朝、少し早めに起きて、朝ご飯とお昼の弁当を作る。

テレビのニュースを眺めながら、作った朝ご飯を食べる ―― 一人で。

制服に着替え、いつもの通学路を通り、一人で学校へ向かう。


いつもの様に、難しそうな話をしている先生達の授業を受ける。

昼休みは、朝に作った弁当を。作って来なかったら、学食で適当な物を買って、食べる ―― また一人で。

昼休みが終われば、残りの授業を受け、全ての授業が終わったら、近所のコンビニで四、五時間のバイトへ。


バイトが終わると、真っ直ぐにアパートへ帰り、夕食の準備。

テレビ番組を眺めながら、バイト帰りに買って来たフライドフーズと、作った夕食を食べる ―― 勿論、一人で。

食べ終えた後は、食器を洗い、授業で出された課題を片付ける。


また週末などの休みの午前中は、溜めた洗濯物を洗い片付けて、部屋を掃除する。

一週間に一回は必ずする ―― 一人暮らしだから。

そして、土曜の正午から深夜までは、生活費に余裕を持つ為、コンビニのバイトに出る。


色々大変だが慣れてしまえば、どうって事もない。

全てが片付いた後の日曜日は、ネットサーフィンに勤しむ。

面白いゲームを見つけたらじっくりやり込むが、直ぐにカンストしちゃうので、他のゲームへ渡る事も多い。

後はベッドの上で座ったり、寝転んだりしながら、有名な著書の小説や漫画を読む位だ。


結構、退屈だ。
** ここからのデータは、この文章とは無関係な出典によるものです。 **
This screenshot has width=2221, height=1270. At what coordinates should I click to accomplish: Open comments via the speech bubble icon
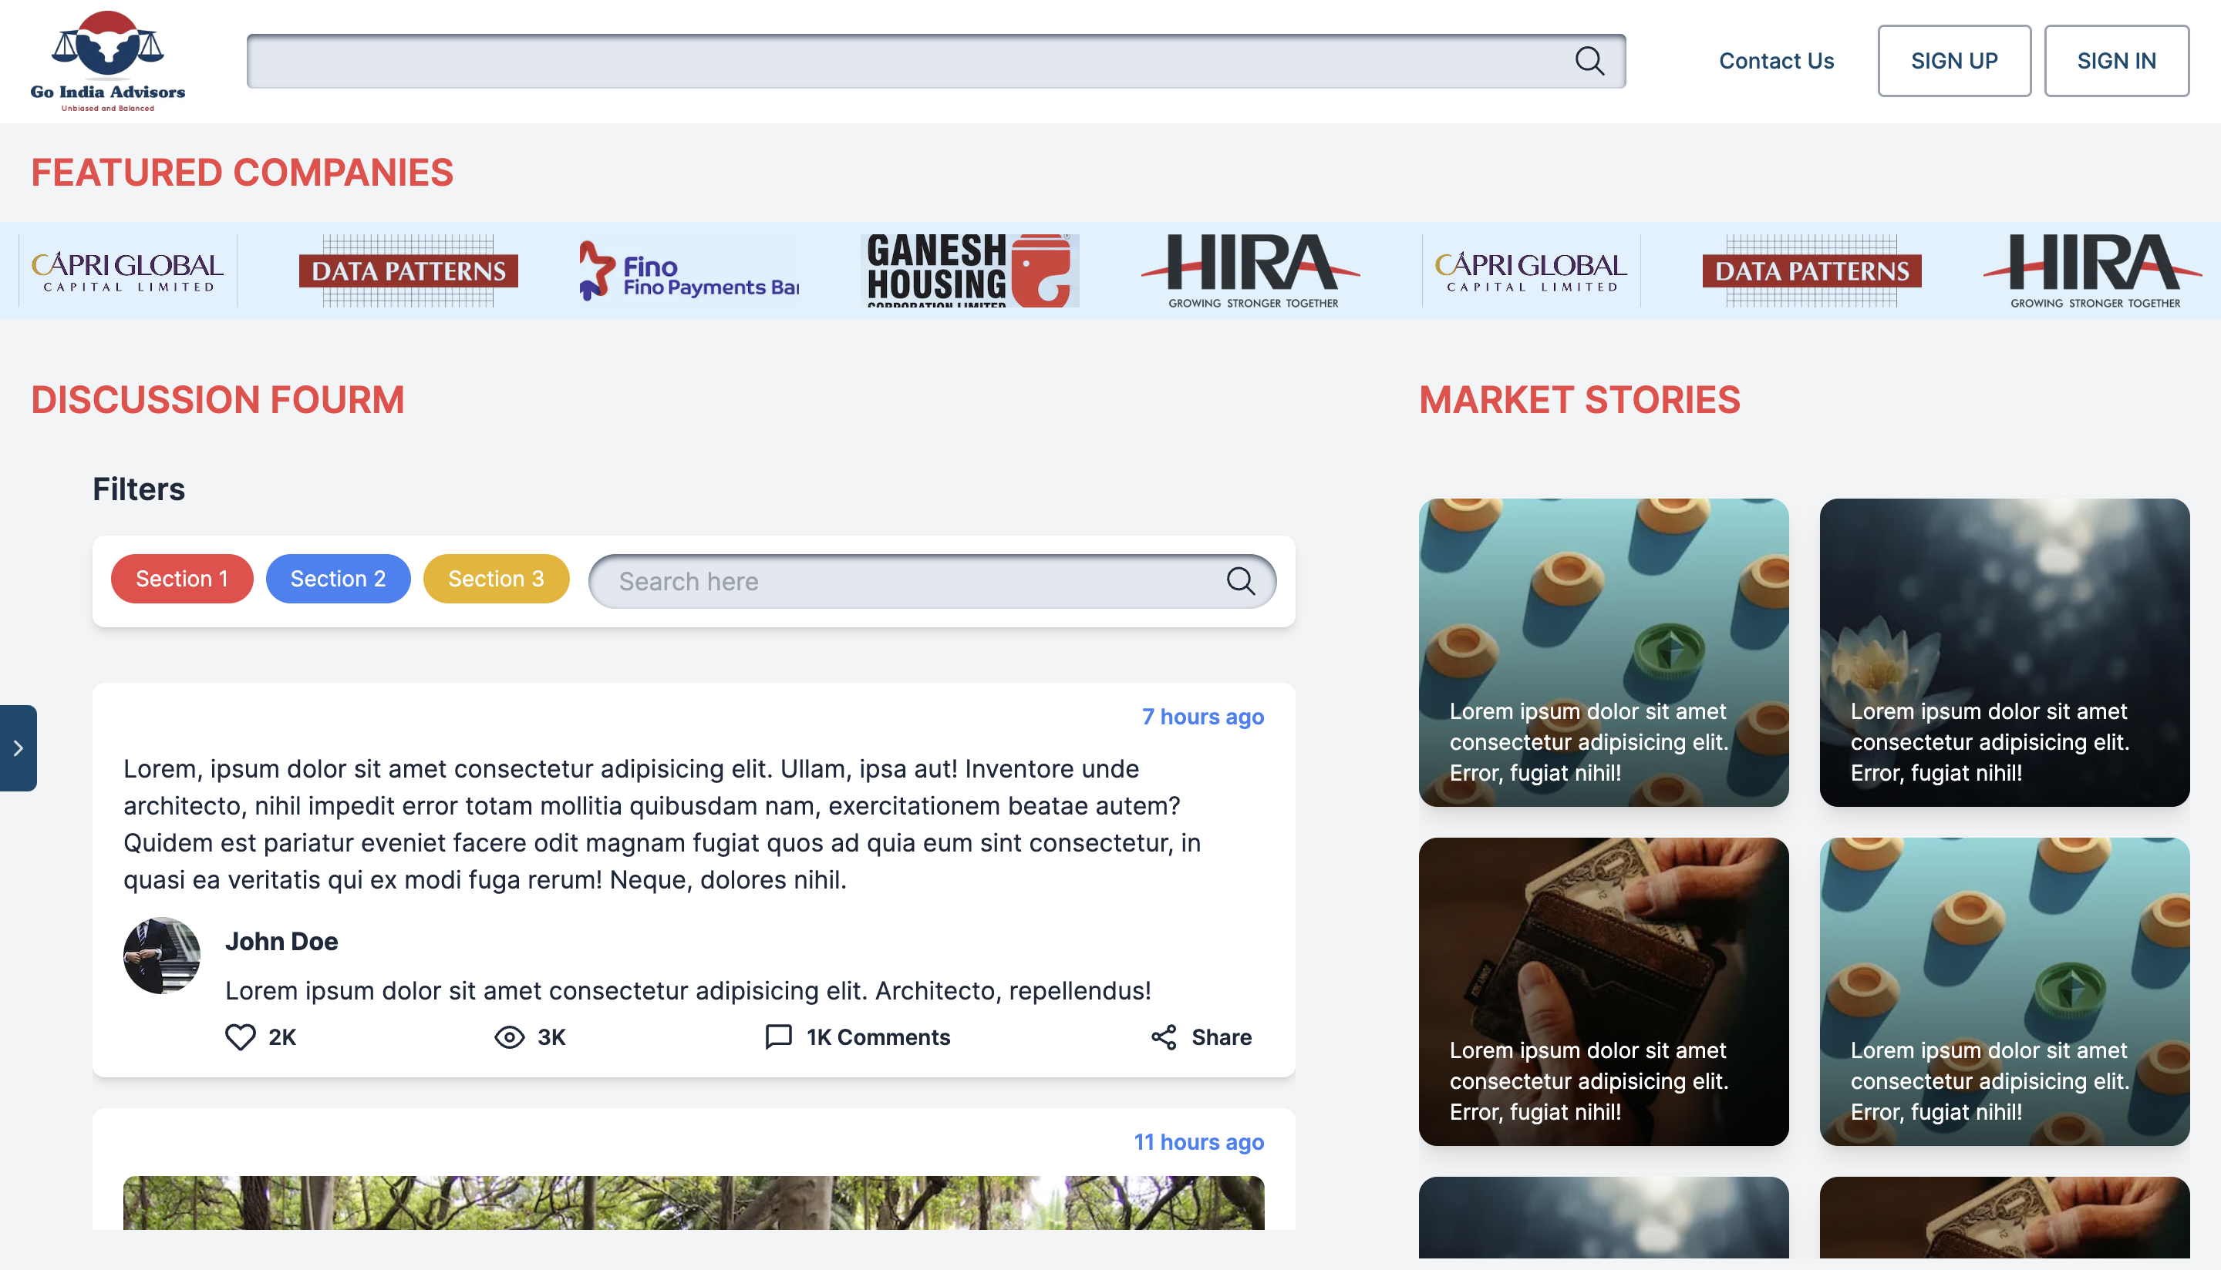tap(778, 1036)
一人しか居ないのだから。

外へ出る事は、学校と買い物、コンビニでのバイト、市役所や銀行へ、生活する上で必要な手続きに向かう事以外にあまり無い。身体の事もあるから、遠くへは行けない。

いつか誰かと、遠い場所へ行ってみたいな……。



そんな風に、俺の生活はループ ―― というよりは、リピートされる。

またそんな風に、忙しい高校生活を過ごしている俺の名前は、二分野にふの 一差いっさ

都会のとある小さなアパートで一人暮らししている。

両親は俺が凄く小さい頃に病気で他界していて、祖父ちゃんも、祖母ちゃんも居ない。

生まれた時には既に居なかったらしい。同じ病気で亡くなっていたのかもしれない。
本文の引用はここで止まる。